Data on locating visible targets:
------------

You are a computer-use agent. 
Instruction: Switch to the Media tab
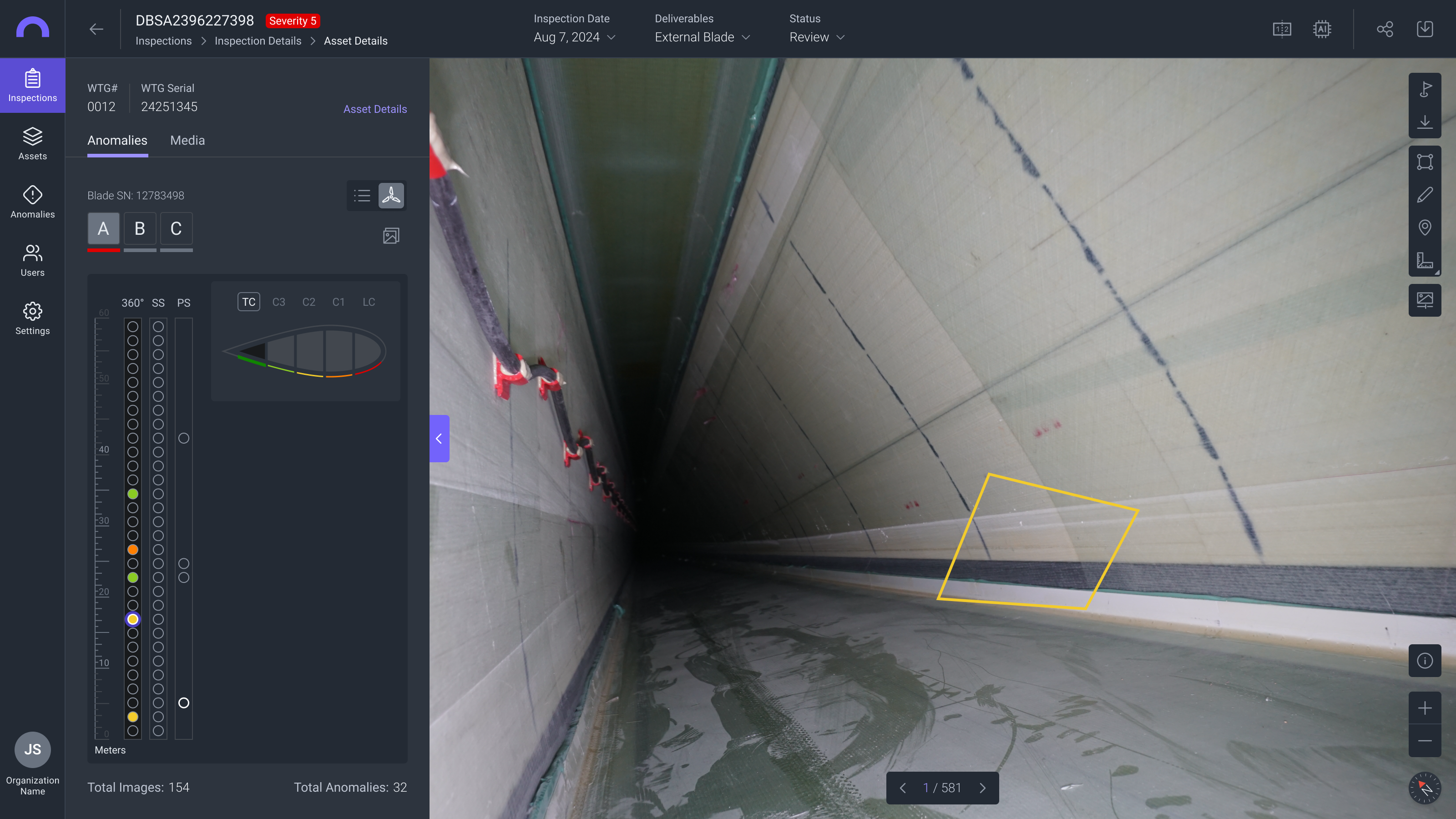tap(187, 140)
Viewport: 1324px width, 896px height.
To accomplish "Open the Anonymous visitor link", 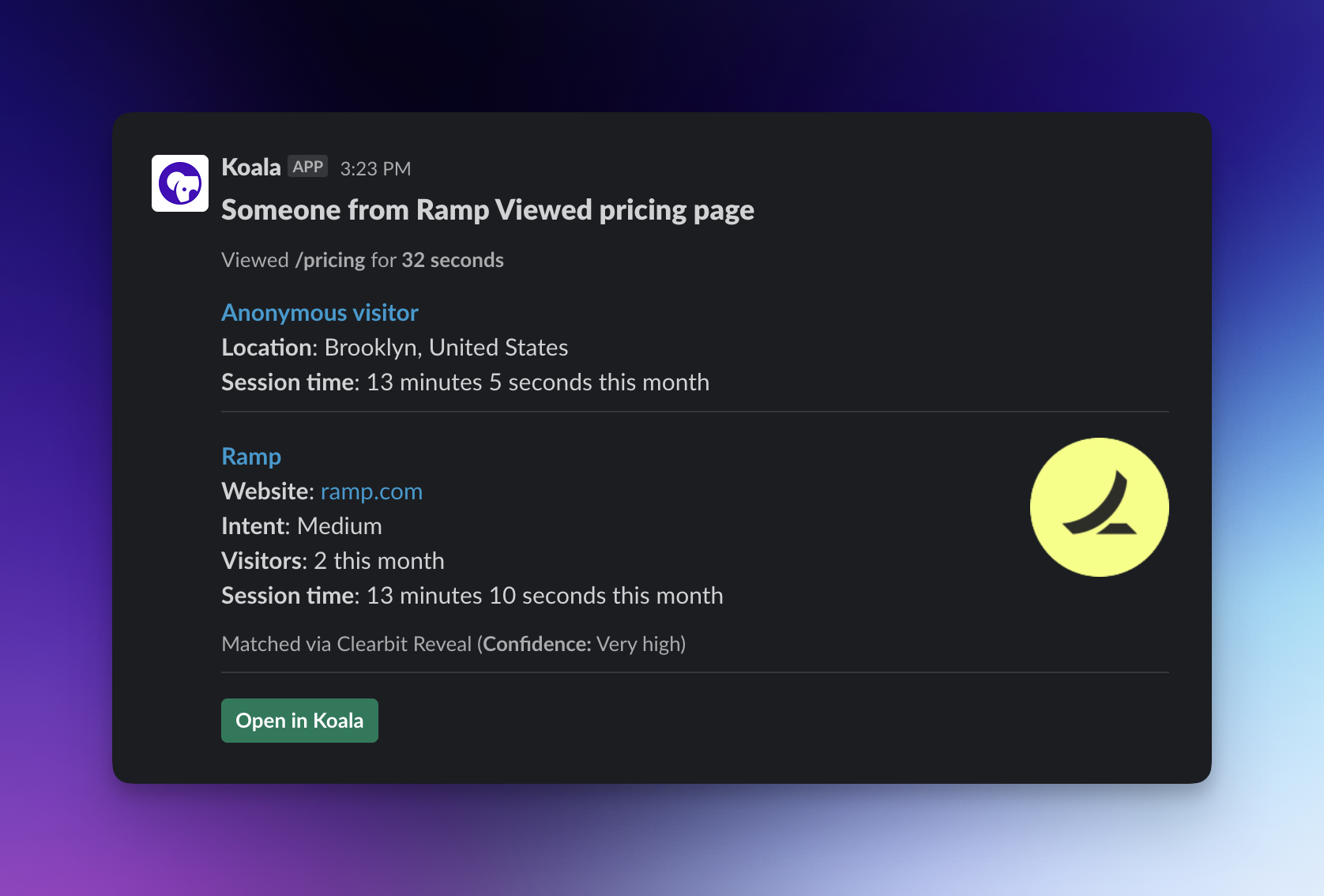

------------

Stated exercise >>
Rewrite all of the data above with "Viewport" swapped for "Display" and nothing else changed, and leave out the pictures.

Full solution >>
You are a computer-use agent. 
Instruction: Switch to the Media tab
tap(187, 140)
Display: 1324px width, 896px height.
To accomplish "Open the Anonymous visitor link", 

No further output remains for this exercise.